Também na sua luta pela liberdade, de que foi protagonista e agregadora de vontades no passado, e que faz dela líder de processos, convocando as restantes escolas particulares e cooperativas neste desafio. Apesar de um Estado que insiste em deixar as escolas privadas e, por isso, também as escolas católicas (salvo as que se encontram em regime supletivo no sistema educativo) acessíveis apenas àqueles que as possam pagar, as escolas católicas têm de continuar a defender tenazmente as liberdades de aprender e de ensinar como direito constitucionalmente consagrado, que permita a todas as famílias, que o queiram, escolhê-las como as parceiras na educação dos seus filhos. E é essa liberdade que conferirá aos filhos de famílias pobres – sem prejuízo dos muitos que são acolhidos e mantidos nas escolas católicas pelos orçamentos das suas entidades titulares – o acesso universal a estes projectos de ensino.
Também no seu ser de todos, que mais do que pertença é missão. Uma Escola Católica não é apenas para católicos. Uma Escola Católica – como o próprio nome indica – é para todos os que a escolhem, sabendo o que ela é. Migrantes de todas as origens, islâmicos, hindus, ortodoxos, protestantes, sem opção religiosa, etc., etc. como são aqueles muitos que as habitam. Sem proselitismos, mas sem deixar de anunciar a riqueza única que para estas escolas representa a beleza da Criação e a esperança com que olham para a vida e para o mundo, que insistem em transformar, pela palavra e pelo testemunho, em morada e em lugar melhor. Até para a Igreja têm de constituir lugar de especial eleição, quanto mais não sendo na medida em que, para muitas crianças, adolescentes e jovens, as escolas católicas são já o único contacto com a mensagem, a mundividência, a cultura cristã a que de um modo geral terão acesso.
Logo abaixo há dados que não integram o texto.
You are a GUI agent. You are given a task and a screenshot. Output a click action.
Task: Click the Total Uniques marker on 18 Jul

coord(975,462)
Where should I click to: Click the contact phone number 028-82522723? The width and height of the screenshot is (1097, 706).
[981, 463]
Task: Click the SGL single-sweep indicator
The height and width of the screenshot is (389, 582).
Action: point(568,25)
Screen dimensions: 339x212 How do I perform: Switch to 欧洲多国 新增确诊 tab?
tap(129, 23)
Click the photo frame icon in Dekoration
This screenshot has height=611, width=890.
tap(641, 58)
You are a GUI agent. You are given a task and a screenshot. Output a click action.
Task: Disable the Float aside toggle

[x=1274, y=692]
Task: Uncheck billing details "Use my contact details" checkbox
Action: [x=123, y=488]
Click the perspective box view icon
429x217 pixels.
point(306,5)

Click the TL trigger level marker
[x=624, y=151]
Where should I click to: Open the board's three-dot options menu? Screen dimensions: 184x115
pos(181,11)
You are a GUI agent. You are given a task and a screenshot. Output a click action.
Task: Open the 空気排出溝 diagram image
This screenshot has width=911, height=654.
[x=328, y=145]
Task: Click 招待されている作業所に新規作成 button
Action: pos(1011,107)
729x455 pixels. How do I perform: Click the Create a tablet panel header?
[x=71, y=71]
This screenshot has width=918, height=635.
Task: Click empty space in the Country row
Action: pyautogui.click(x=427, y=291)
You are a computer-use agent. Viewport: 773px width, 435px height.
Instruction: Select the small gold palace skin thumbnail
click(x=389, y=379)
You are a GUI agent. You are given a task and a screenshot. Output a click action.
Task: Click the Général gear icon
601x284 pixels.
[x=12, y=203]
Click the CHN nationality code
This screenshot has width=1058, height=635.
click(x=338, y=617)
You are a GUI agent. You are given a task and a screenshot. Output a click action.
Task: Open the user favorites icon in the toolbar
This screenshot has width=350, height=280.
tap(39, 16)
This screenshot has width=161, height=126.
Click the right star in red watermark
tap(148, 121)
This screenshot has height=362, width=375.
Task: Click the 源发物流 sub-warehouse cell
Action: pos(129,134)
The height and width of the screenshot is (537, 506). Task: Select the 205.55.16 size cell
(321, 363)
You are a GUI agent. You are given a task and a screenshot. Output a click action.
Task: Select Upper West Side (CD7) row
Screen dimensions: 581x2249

Por fim, sem prejuízo de tantos outros aspectos, em pacto, em Pacto Educativo Global, como nos convida o Papa Francisco. Exactamente desse modo, em lugar de ninguém se sentir detentor de uma qualquer hegemonia ou preponderância. Não! Ao contrário, em articulação harmoniosa de todos os atores educativos porque o desígnio educativo é grande demais para que não precise de todos, mesmo todos
E tudo isto porque para nós, católicos, tudo isto decorre não de uma iniciativa individual, mas antes da escuta atenta e da aceitação livre de uma proposta de amor há muito tempo recebida, seguida de um consequente mandato, “Ide e ensinai”, dito pelo Mestre. Tudo para que todos tenham vida e vida em abundância. E, mais: para que a alegria de todos seja completa. Se, ainda antes do princípio, era assim, é só assim que tem de continuar a ser. Em caminho persistente e em activa esperança; enfim, como peregrinos.